-------- Dataset excerpts --------

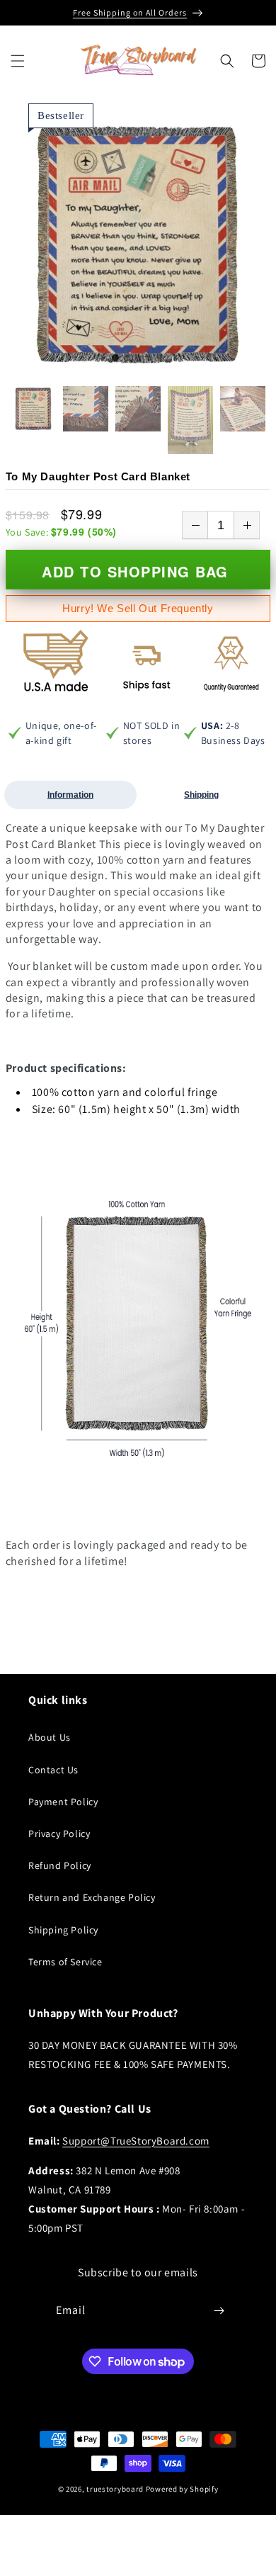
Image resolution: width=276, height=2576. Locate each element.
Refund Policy (59, 1865)
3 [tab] (138, 358)
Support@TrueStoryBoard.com (135, 2140)
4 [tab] (149, 358)
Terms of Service (65, 1961)
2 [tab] (126, 358)
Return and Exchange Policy (92, 1897)
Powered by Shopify (182, 2489)
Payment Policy (63, 1801)
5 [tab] (160, 358)
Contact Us (53, 1769)
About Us (49, 1737)
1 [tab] (115, 358)
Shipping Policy (63, 1929)
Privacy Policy (59, 1833)
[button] (17, 61)
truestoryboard (115, 2489)
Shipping (201, 795)
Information (70, 795)
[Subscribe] (218, 2310)
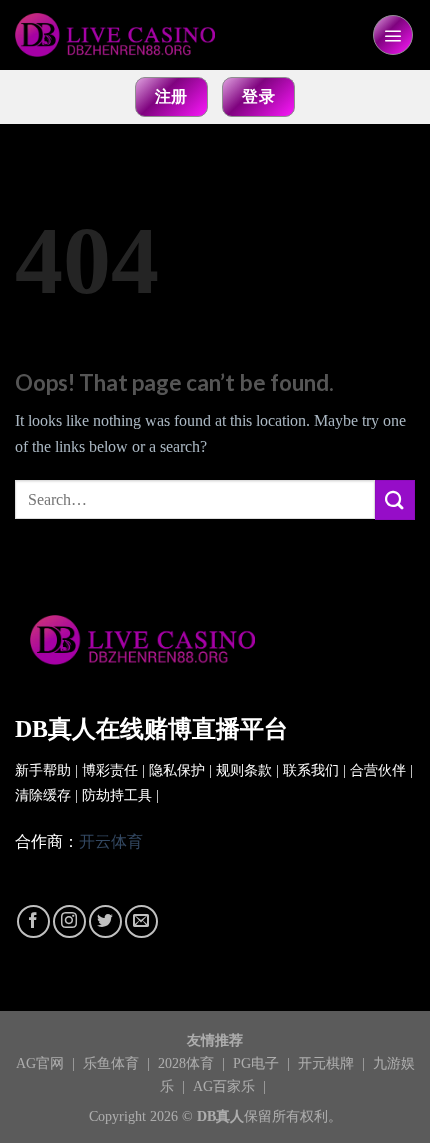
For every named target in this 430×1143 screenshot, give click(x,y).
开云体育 (111, 841)
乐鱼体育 (113, 1063)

--------

▶ Work instructions
Please retype the lines from the one that contains "About Us (49, 1737)" to the final line of the records, both included, exactly as written and without any pictures.

▶ Answer for the task
About Us (49, 1737)
1 [tab] (115, 358)
Shipping Policy (63, 1929)
Privacy Policy (59, 1833)
[button] (17, 61)
truestoryboard (115, 2489)
Shipping (201, 795)
Information (70, 795)
[Subscribe] (218, 2310)
For every named target in this 430×1143 screenshot, give click(x,y).
开云体育 (111, 841)
乐鱼体育 (113, 1063)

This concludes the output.